In response to criticism of the project, Minister Milupi stated, “The Lusaka-Ndola dual-carriageway project is a critical infrastructure development project that will transform the transport sector in Zambia. The government has opted for the PPP model to address the challenges of inadequate funding and capacity in the public sector to deliver the project within the required timeframe.”
However, concerns have been raised about the involvement of Chinese-owned state enterprises in the project, as well as the use of public pension funds as intermediaries. Ambassador Emmanuel Mwamba expressed concern about the use of National Pension Scheme Authority (NAPSA) and Workers Compensation Fund Board (WCFB) as conduits for the project, stating, “This is NOT a Public-Private-Partnership project but a raiding and plunder of public pension funds using pension funds as intermediaries of the plunder.”
Socialist Party President Fred M’embe also questioned the project’s viability, stating, “Before we joyfully celebrate this project, we have to ask what the weighted average cost of a trip between Lusaka and Ndola and vice versa will be for each vehicle. Can the government kindly avail these details to the public to prepare us for how much the toll cost will be per trip?

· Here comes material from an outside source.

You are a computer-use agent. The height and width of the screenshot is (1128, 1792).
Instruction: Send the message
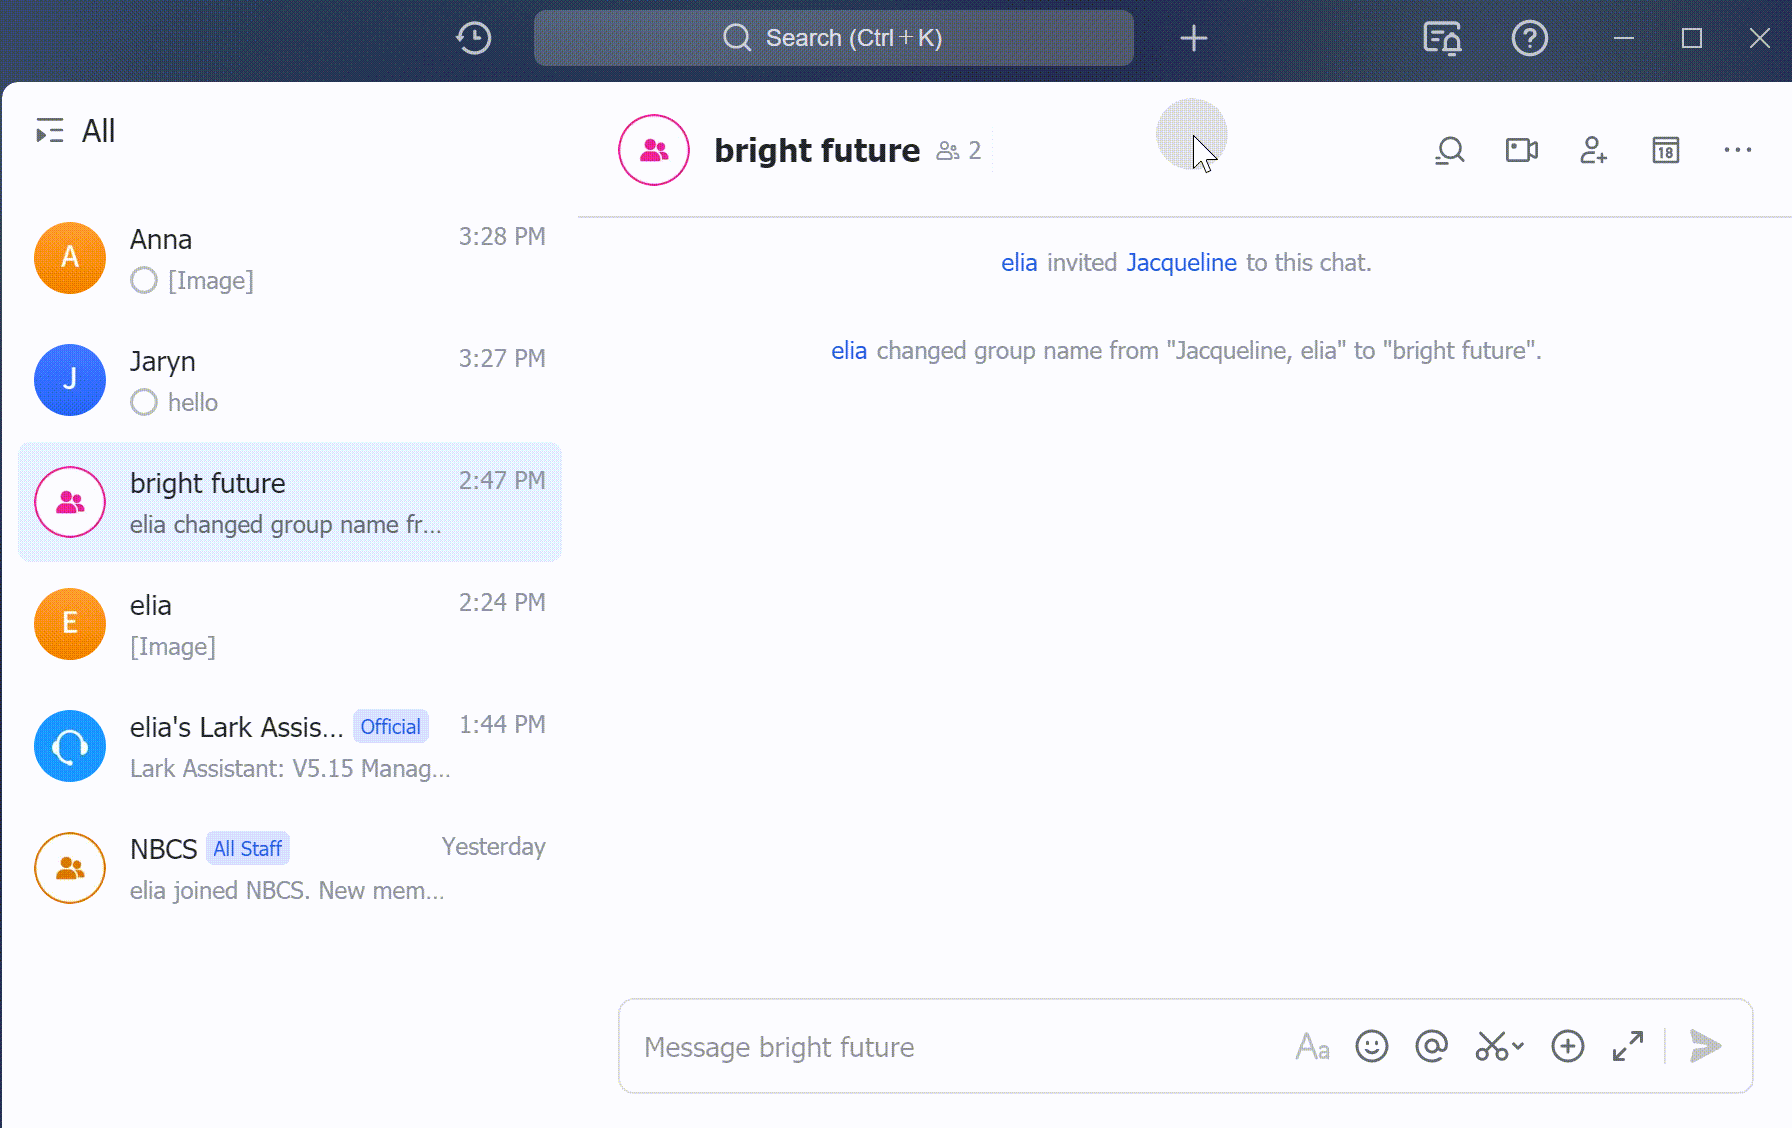pos(1705,1046)
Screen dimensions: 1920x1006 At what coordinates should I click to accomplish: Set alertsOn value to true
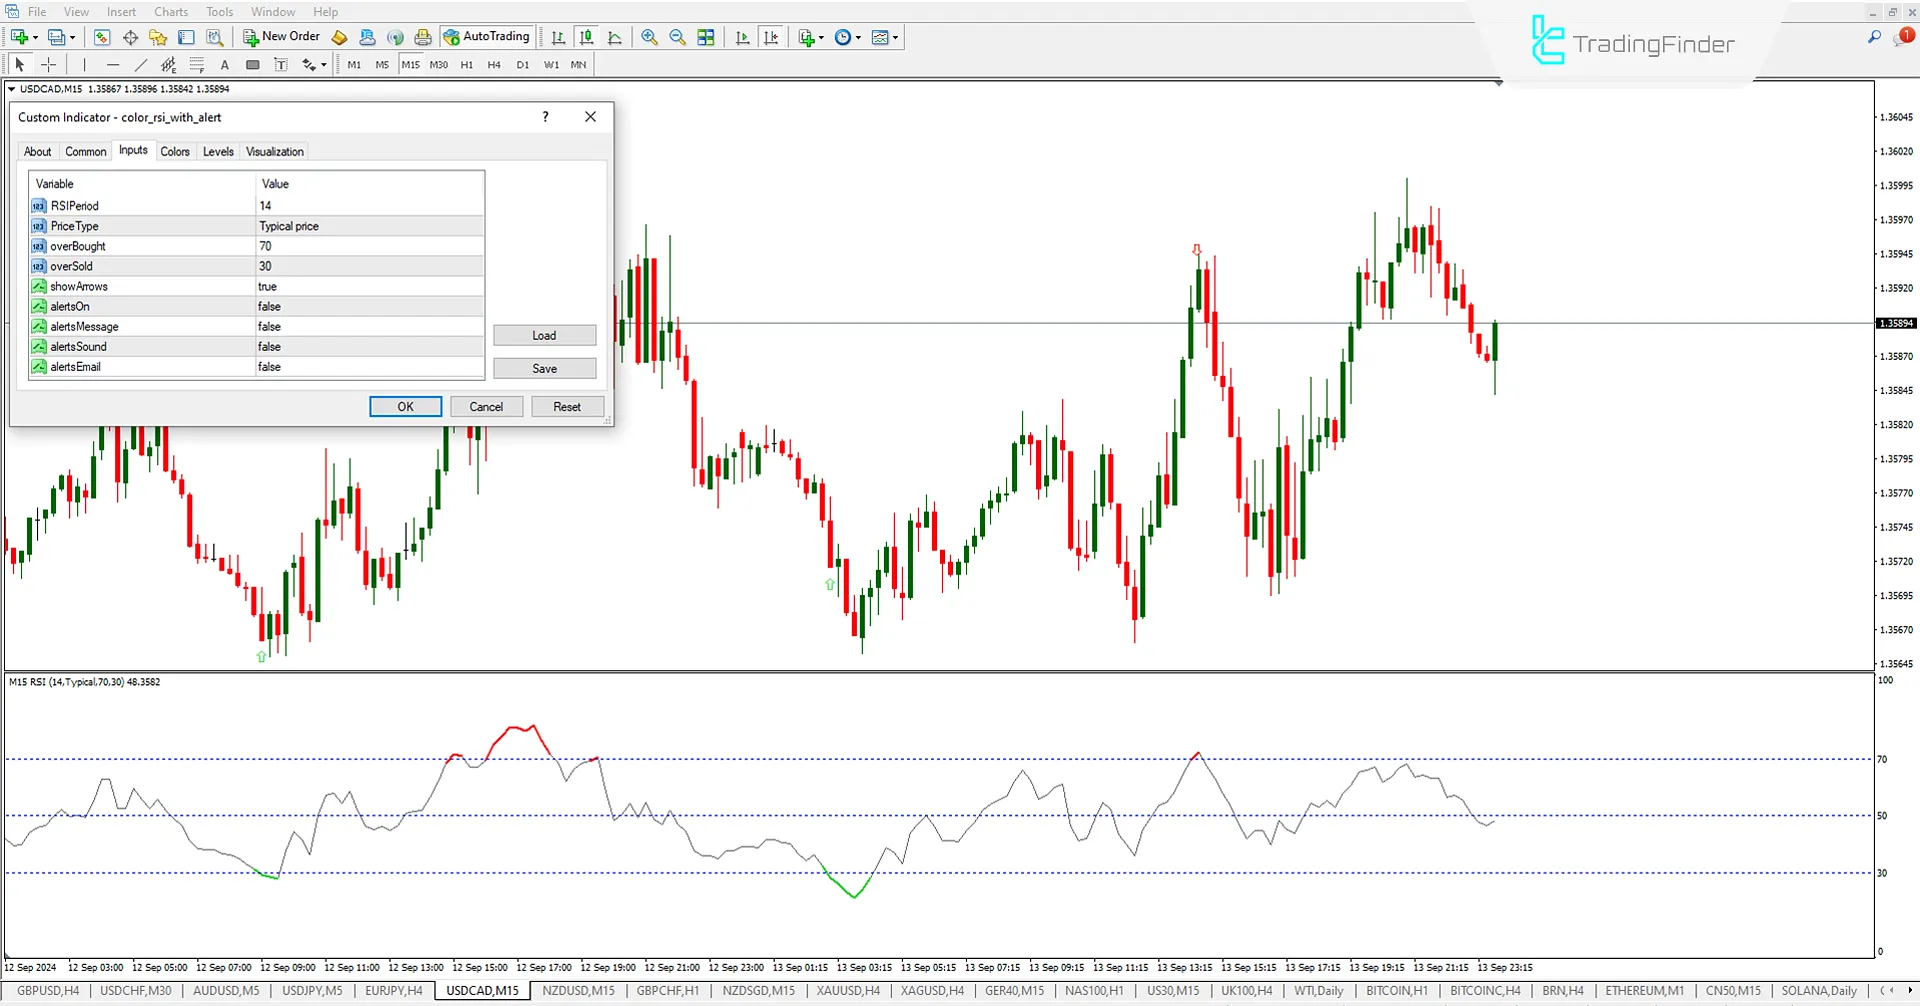[370, 306]
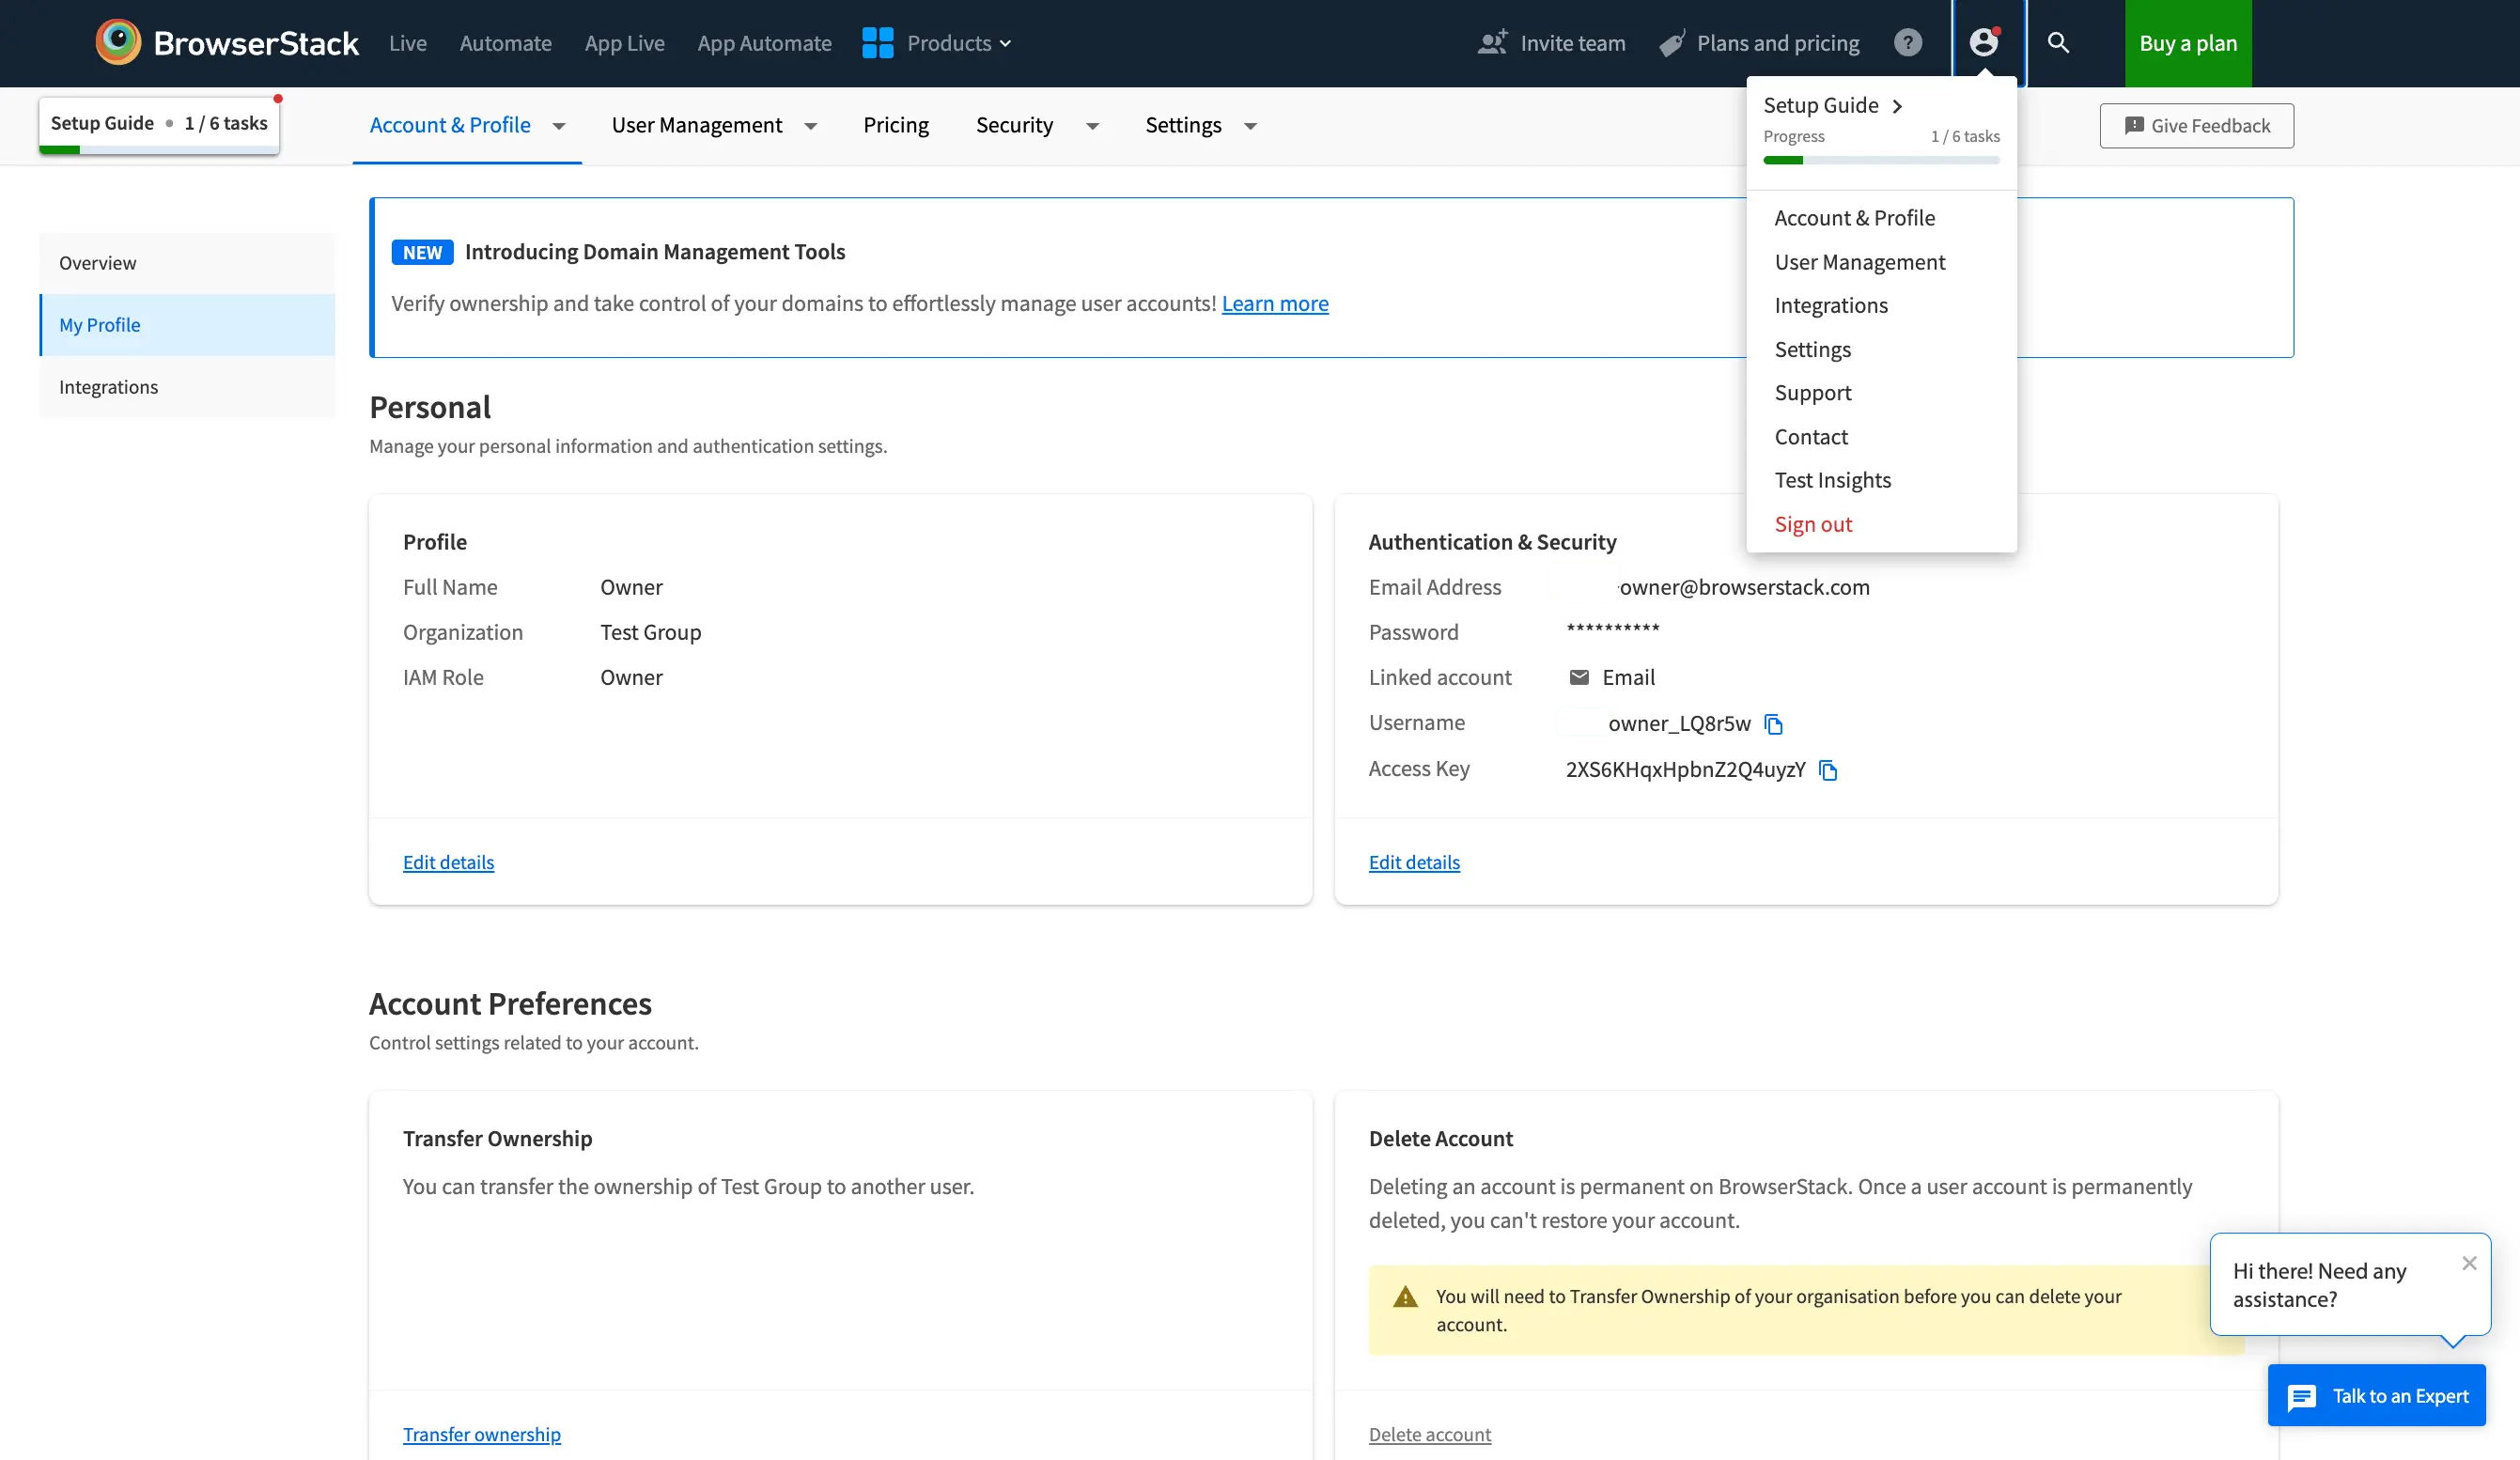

This is critical information, which for transparency and planning purposes we need to know in order to make informed decisions.”
Despite the criticism, the construction of the Lusaka-Ndola dual-carriageway and Luanshya-Fisenge-Masangano road is expected to contribute to the development of the country’s infrastructure and support economic growth. The feasibility studies have shown that the road could raise up to US$100 million per year in tolls and user fees.
The Zambian government needs to provide transparency and clarity on the project’s funding model and toll fees for road users to make informed decisions. Minister Milupi has assured the public that the government is committed to ensuring that the project is delivered transparently and in the best interest of the Zambian people.